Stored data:
___
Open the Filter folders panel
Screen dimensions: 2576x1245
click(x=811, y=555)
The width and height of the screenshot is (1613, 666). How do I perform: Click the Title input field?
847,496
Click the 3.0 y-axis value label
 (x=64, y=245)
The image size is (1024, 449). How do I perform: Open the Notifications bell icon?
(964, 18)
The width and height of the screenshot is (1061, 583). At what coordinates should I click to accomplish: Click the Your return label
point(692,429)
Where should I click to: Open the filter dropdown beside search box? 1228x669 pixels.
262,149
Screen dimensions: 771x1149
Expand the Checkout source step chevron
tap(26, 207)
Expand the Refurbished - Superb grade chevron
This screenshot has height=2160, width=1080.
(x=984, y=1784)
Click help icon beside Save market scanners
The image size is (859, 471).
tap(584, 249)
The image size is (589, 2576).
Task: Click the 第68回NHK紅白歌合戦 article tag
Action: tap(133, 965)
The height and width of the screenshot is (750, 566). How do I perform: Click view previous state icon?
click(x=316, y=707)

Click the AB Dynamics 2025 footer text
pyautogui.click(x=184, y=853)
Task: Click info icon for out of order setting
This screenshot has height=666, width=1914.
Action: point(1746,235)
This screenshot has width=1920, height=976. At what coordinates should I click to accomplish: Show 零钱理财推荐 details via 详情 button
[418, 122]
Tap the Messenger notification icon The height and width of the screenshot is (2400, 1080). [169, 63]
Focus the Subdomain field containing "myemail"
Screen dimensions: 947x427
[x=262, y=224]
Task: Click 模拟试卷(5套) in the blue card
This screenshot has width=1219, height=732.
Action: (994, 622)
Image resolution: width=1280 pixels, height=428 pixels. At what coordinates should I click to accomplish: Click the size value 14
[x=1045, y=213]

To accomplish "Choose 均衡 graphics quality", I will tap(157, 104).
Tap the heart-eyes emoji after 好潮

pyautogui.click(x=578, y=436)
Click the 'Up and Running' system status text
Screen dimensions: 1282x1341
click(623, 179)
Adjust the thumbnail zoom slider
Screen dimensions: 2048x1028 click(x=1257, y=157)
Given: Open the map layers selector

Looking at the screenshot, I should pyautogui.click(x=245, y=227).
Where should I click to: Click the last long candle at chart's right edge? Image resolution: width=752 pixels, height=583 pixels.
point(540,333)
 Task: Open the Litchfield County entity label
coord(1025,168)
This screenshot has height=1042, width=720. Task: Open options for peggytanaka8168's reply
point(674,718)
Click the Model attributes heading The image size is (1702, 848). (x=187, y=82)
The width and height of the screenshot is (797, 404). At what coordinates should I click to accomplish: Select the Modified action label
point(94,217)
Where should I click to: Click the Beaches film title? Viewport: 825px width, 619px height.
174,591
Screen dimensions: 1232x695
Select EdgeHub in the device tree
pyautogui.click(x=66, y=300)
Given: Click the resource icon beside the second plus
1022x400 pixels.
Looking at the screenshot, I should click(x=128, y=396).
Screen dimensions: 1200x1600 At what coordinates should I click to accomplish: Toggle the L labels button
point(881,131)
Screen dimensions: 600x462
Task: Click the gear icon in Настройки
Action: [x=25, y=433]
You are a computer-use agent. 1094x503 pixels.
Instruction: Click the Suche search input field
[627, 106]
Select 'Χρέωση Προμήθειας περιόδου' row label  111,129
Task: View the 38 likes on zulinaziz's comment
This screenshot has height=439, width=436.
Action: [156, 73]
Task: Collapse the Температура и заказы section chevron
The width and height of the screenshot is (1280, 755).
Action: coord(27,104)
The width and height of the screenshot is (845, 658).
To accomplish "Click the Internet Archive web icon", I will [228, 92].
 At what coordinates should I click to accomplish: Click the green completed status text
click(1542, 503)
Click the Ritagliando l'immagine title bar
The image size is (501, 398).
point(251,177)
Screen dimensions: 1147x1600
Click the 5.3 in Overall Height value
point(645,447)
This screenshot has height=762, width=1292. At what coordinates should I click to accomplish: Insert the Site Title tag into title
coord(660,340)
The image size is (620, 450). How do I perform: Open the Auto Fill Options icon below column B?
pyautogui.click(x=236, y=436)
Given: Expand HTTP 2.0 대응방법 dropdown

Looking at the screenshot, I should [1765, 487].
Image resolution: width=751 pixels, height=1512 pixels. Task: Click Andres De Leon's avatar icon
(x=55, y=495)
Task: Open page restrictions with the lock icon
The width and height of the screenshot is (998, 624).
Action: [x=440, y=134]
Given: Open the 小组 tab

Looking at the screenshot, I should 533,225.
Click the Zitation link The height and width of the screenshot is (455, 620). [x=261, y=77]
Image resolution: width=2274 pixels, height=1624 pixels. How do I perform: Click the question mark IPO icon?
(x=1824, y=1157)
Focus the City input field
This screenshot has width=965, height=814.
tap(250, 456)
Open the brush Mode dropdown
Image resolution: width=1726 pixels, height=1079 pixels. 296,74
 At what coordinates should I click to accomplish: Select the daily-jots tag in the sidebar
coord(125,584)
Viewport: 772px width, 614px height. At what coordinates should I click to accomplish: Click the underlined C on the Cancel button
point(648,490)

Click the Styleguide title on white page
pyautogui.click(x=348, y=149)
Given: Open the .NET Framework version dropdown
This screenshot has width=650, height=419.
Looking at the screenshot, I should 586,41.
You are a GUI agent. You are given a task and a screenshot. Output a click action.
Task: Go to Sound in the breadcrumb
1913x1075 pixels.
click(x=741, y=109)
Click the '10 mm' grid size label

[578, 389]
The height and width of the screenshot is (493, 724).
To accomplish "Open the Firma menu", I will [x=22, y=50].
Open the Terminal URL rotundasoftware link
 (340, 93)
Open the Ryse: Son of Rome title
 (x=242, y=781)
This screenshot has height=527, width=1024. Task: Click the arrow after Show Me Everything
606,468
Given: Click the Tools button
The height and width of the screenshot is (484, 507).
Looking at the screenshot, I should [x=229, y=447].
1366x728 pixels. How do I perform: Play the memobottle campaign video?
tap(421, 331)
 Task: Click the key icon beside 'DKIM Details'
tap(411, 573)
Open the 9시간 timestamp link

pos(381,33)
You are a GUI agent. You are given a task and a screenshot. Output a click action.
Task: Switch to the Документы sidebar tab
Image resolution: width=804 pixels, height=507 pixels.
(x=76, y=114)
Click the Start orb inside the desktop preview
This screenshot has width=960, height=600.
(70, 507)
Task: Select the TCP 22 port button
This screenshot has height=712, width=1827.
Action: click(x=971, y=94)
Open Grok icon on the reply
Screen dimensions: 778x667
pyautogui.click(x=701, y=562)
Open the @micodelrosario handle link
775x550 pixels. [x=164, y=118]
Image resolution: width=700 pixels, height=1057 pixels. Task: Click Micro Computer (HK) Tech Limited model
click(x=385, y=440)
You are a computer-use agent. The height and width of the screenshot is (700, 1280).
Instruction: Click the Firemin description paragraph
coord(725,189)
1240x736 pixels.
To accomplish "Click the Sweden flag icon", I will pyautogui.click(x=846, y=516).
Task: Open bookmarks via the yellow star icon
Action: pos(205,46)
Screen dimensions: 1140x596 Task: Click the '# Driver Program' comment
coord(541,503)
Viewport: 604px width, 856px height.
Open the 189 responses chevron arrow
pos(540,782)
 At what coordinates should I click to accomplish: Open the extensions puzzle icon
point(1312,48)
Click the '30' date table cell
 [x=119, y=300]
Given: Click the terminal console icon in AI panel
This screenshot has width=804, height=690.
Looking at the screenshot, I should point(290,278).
___
Work instruction: Copy each line from the data above that includes "panel".

Result of the task:
Open the Filter folders panel
Given: Click the terminal console icon in AI panel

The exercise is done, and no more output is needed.